To improve TLB shootdown performance, flush the remote and local TLBs
concurrently. Introduce flush_tlb_multi() that does so. Introduce
paravirtual versions of flush_tlb_multi() for KVM, Xen and hyper-v (Xen
and hyper-v are only compile-tested).

While the updated smp infrastructure is capable of running a function on
a single local core, it is not optimized for this case. The multiple
function calls and the indirect branch introduce some overhead, and
might make local TLB flushes slower than they were before the recent
changes.

Before calling the SMP infrastructure, check if only a local TLB flush
is needed to restore the lost performance in this common case. This
requires to check mm_cpumask() one more time, but unless this mask is
updated very frequently, this should impact performance negatively.

=== EXERCISE 1 ===
From the TLB shootdown patch note, pull out the stretch from "Before calling the" through "impact performance negatively." and copy it word for word.
=== EXERCISE 2 ===
Answer these about the TLB shootdown patch note:
(a) Which three platforms get paravirtual versions of flush_tlb_multi()?
(b) Which of those platforms are only compile-tested?
(c) Which mask has to be checked one more time before calling the SMP infrastructure?
=== EXERCISE 3 ===
Pick up the TLB shootdown patch note after its final sentence and keep writing it.

=== INFORMATION SUPPLIED ===

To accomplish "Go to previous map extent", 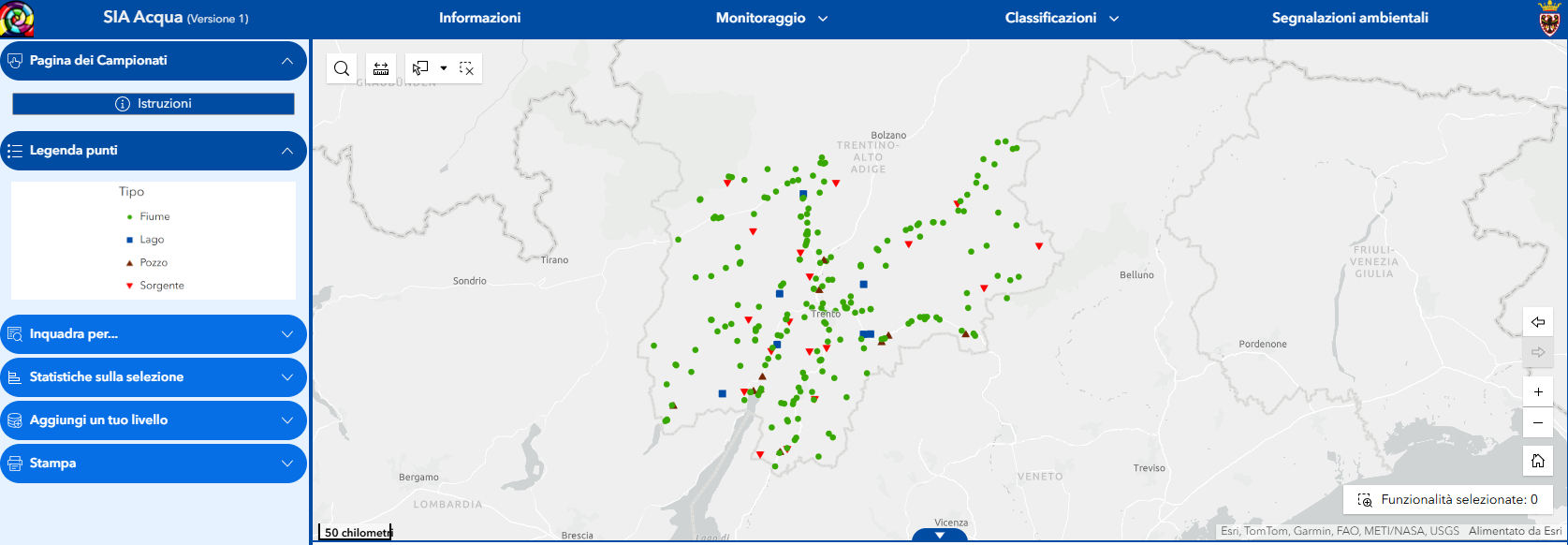I will coord(1537,322).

=== EXERCISE RESULT 1 ===
Before calling the SMP infrastructure, check if only a local TLB flush
is needed to restore the lost performance in this common case. This
requires to check mm_cpumask() one more time, but unless this mask is
updated very frequently, this should impact performance negatively.

=== EXERCISE RESULT 2 ===
(a) KVM, Xen and hyper-v
(b) Xen and hyper-v
(c) mm_cpumask()

=== EXERCISE RESULT 3 ===
Cc: "K. Y. Srinivasan" <kys@microsoft.com>
Cc: Haiyang Zhang <haiyangz@microsoft.com>
Cc: Stephen Hemminger <sthemmin@microsoft.com>
Cc: Sasha Levin <sashal@kernel.org>
Cc: Thomas Gleixner <tglx@linutronix.de>
Cc: Ingo Molnar <mingo@redhat.com>
Cc: Borislav Petkov <bp@alien8.de>
Cc: x86@kernel.org
Cc: Juergen Gross <jgross@suse.com>
Cc: Paolo Bonzini <pbonzini@redhat.com>
Cc: Dave Hansen <dave.hansen@linux.intel.com>
Cc: Andy Lutomirski <luto@kernel.org>
Cc: Peter Zijlstra <peterz@infradead.org>
Cc: Boris Ostrovsky <boris.ostrovsky@oracle.com>
Cc: linux-hyperv@vger.kernel.org
Cc: linux-kernel@vger.kernel.org
Cc: virtualization@lists.linux-foundation.org
Cc: kvm@vger.kernel.org
Cc: xen-devel@lists.xenproject.org
Signed-off-by: Nadav Amit <namit@vmware.com>
---
 arch/x86/hyperv/mmu.c                 | 10 +++---
 arch/x86/include/asm/paravirt.h       |  6 ++--
 arch/x86/include/asm/paravirt_types.h |  4 +--
 arch/x86/include/asm/tlbflush.h       |  8 ++---
 arch/x86/include/asm/trace/hyperv.h   |  2 +-
 arch/x86/kernel/kvm.c                 | 11 +++++--
 arch/x86/kernel/paravirt.c            |  2 +-
 arch/x86/mm/tlb.c                     | 47 ++++++++++++++++++---------
 arch/x86/xen/mmu_pv.c                 | 11 +++----
 include/trace/events/xen.h            |  2 +-
 10 files changed, 62 insertions(+), 41 deletions(-)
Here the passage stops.